Mind that some international, private startup accelerators have a long record of successful investments and might be very hard to get in, e.g., Y Combinator (mostly interested in new online platforms and new technologies), TechStars (mostly interested in innovation in IT), or Shuttleworth Foundation (mostly interested in projects that evoke a social change). Still, the application procedure is usually very simple and won’t cost you more than one evening—and, people who work there have a good eye for opportunity. So, if you are up to something, they might actually spot you among thousands of other applicants!

So, what can startup accelerators offer you? Well, you can get helped with drafting your business plan, and conducting your market research. You can also get trained in pitching to investors and get an opportunity to present to private investors. 

Last but not the least, in a startup accelerator, you will be surrounded with other startupers who are at a similar stage in their development as you, who think alike, and who can understand your struggles. This is an invaluable mental support—especially given that, as mentioned before, most of your family and friends won’t understand your problems. 


Freedom Is the Religion of Business

Against the common stereotype, most entrepreneurs are not motivated by money, but rather by the possibility to gain a high level of personal freedom and personal safety.

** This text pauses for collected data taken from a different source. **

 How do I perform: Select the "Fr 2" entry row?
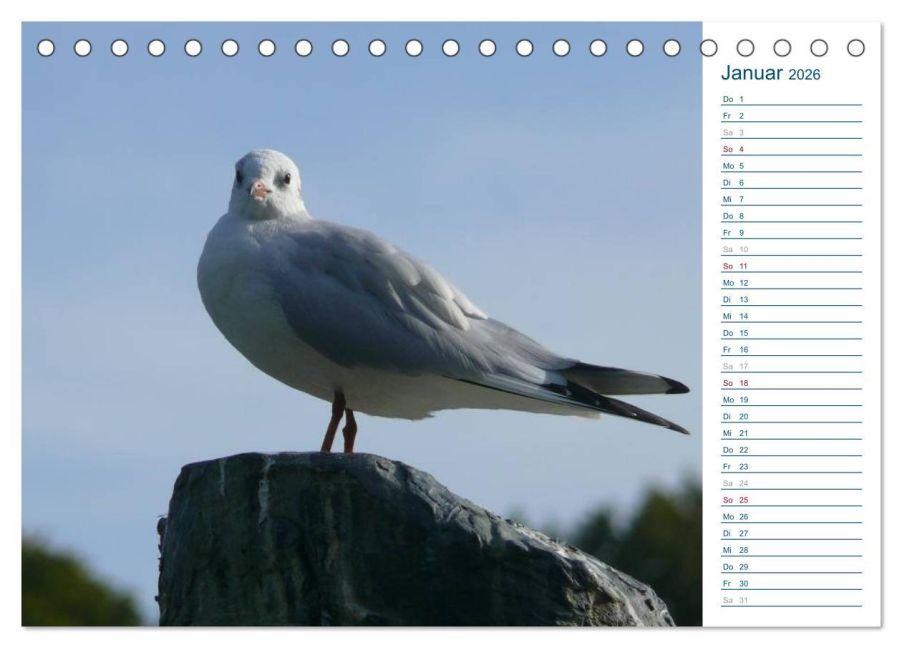click(790, 116)
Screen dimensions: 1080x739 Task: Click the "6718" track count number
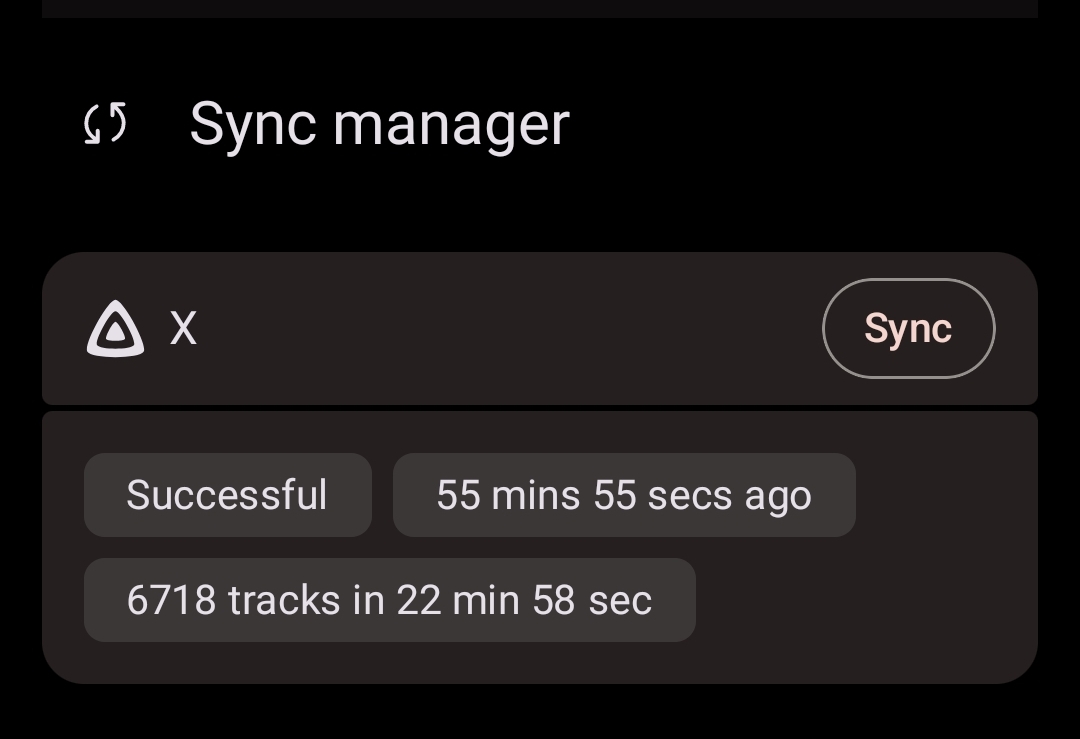[x=171, y=600]
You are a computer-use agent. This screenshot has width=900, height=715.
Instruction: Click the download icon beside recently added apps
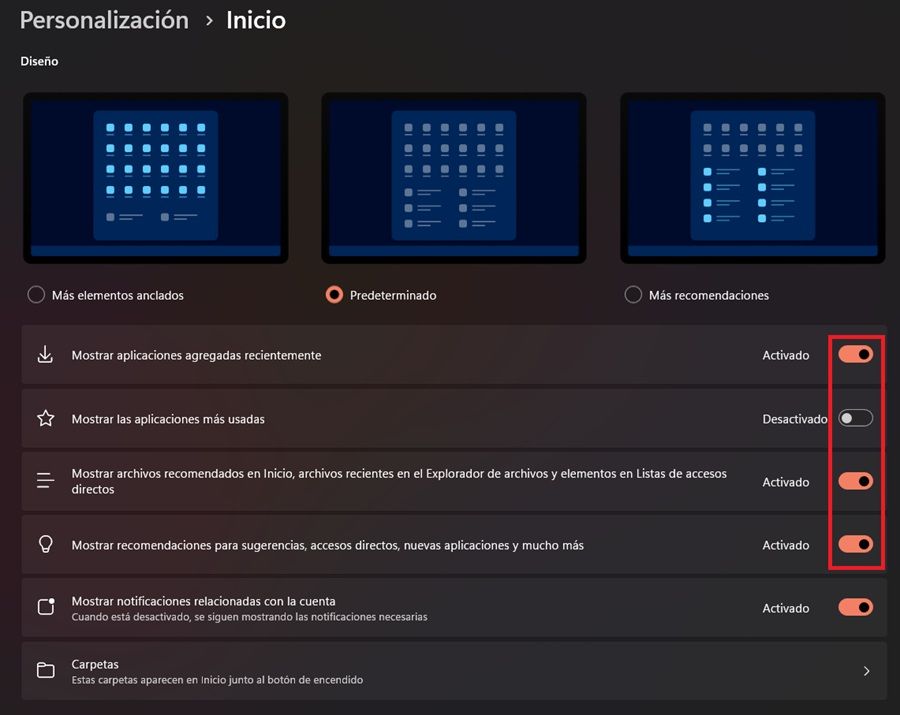point(44,354)
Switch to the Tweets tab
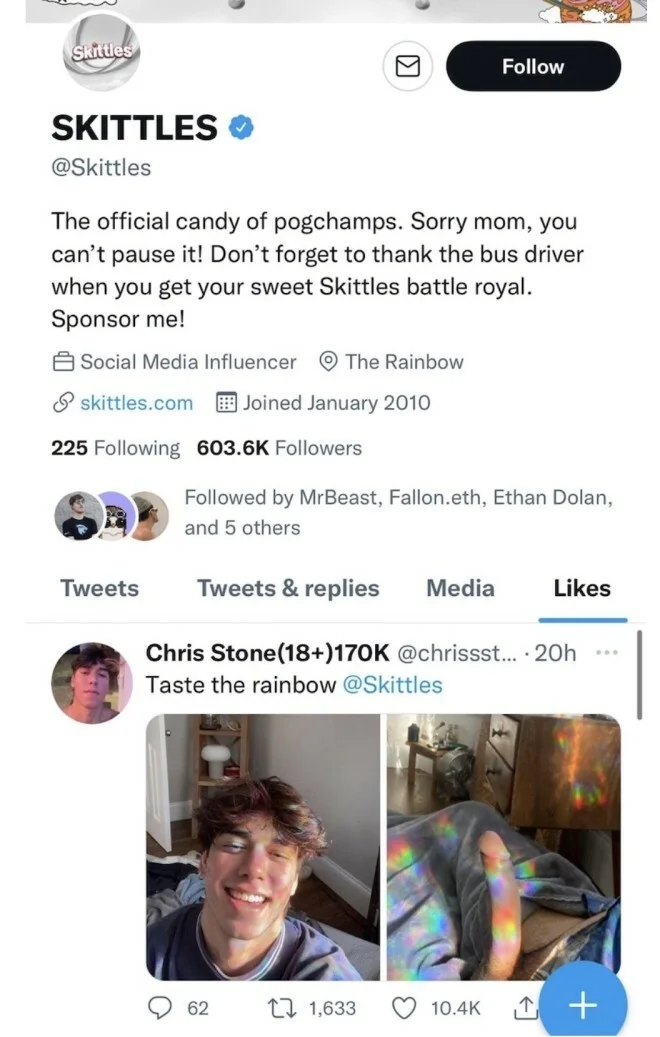The height and width of the screenshot is (1037, 660). point(100,588)
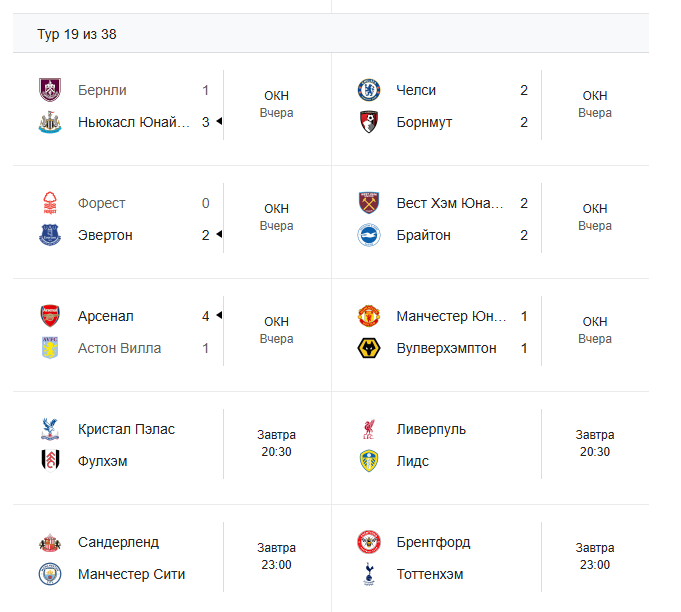Click Newcastle's score of 3
Screen dimensions: 681x612
pos(206,122)
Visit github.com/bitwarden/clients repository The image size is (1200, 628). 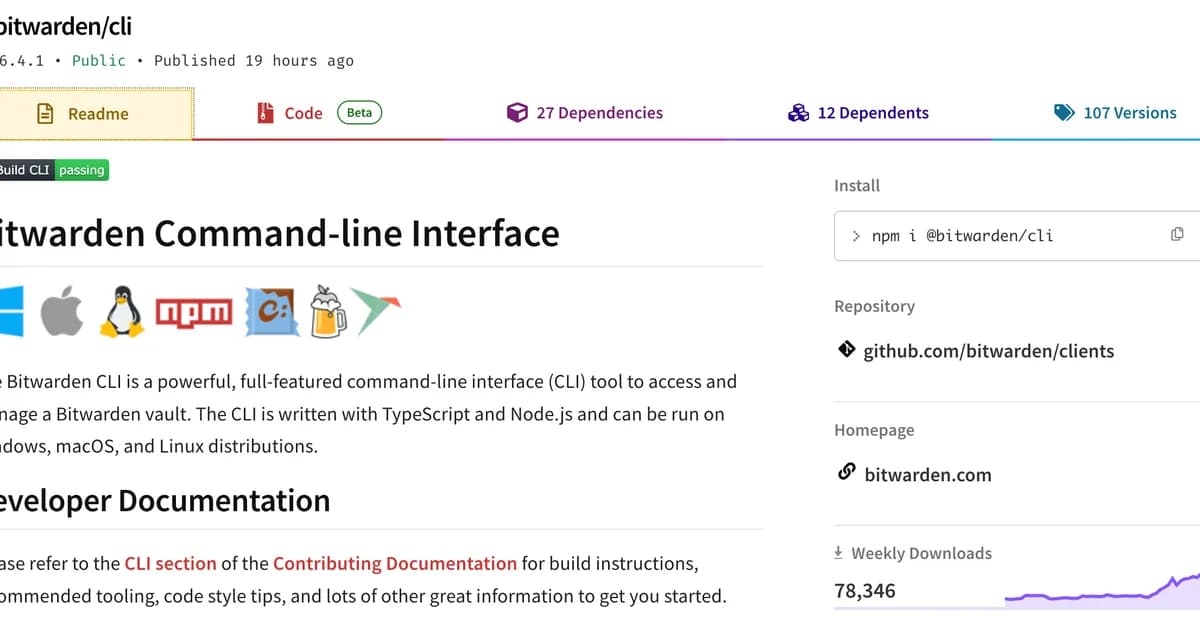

Getting wealthy is only a means to achieve this ultimate goal. As Kevin O’Leary famously said, “Salary is a drug they give you when they want you to forget about your dreams.” Entrepreneurs highly value personal freedom and mobility. Yet, most entrepreneurs don’t drive Rolls-Royce cars nor live in mansions with swimming pools. They tend to be modest, down to earth, and far from showing off their wealth.

Customs Aiming to Build Trust and Team Spirit

As mentioned before, business is based on trust. If you establish your company with the wrong person, it is instant death to the business. If you don’t deliver to your clients at the quality that you claim to deliver, it is also instant death to the business. If you inflate your numbers when pitching to an investor, it is instant death to your relationship. And so it goes. In business, loyalty is crucial. It is often the case that those who are not necessarily the brightest and the most hard-working, but stick to the right people and are loyal to them, get rich and wealthy.

Acquiring business partners also requires trust. Therefore, entrepreneurs exhibit a range of group behaviors that help them build trust in the team and celebrate every little success. Storytelling is cultivated. Therefore, if you are a good storyteller and can tell good, ice-breaking jokes, it will help you in making business deals. Moreover, many business meetups are late-night events. Thus, if you are a morning lark who avoids social gatherings, you can miss out on a lot of opportunities.

Strong Belief in the Karmic Energy

In business, the ability to play a long-term game and avoid conflicts on the way is essential. Everyone knows everyone in your field. Thus, if you have any personal disagreements, it is better to prevent bloodshed and walk away. Sooner or later, you’ll always bump into the same people again, and they can make or break your future business deals. Therefore, diplomacy is an essential skill in business. 

Entrepreneurs often have a strong belief in karma—they fear spreading bad karma like it was a fire. Even if they are not religious in the traditional sense, most entrepreneurs just believe that karma always comes back. For instance, they often walk back from making shady deals, even if it might lead to some missed profit opportunities. They also often become philanthropists and actively contribute to charities for this reason.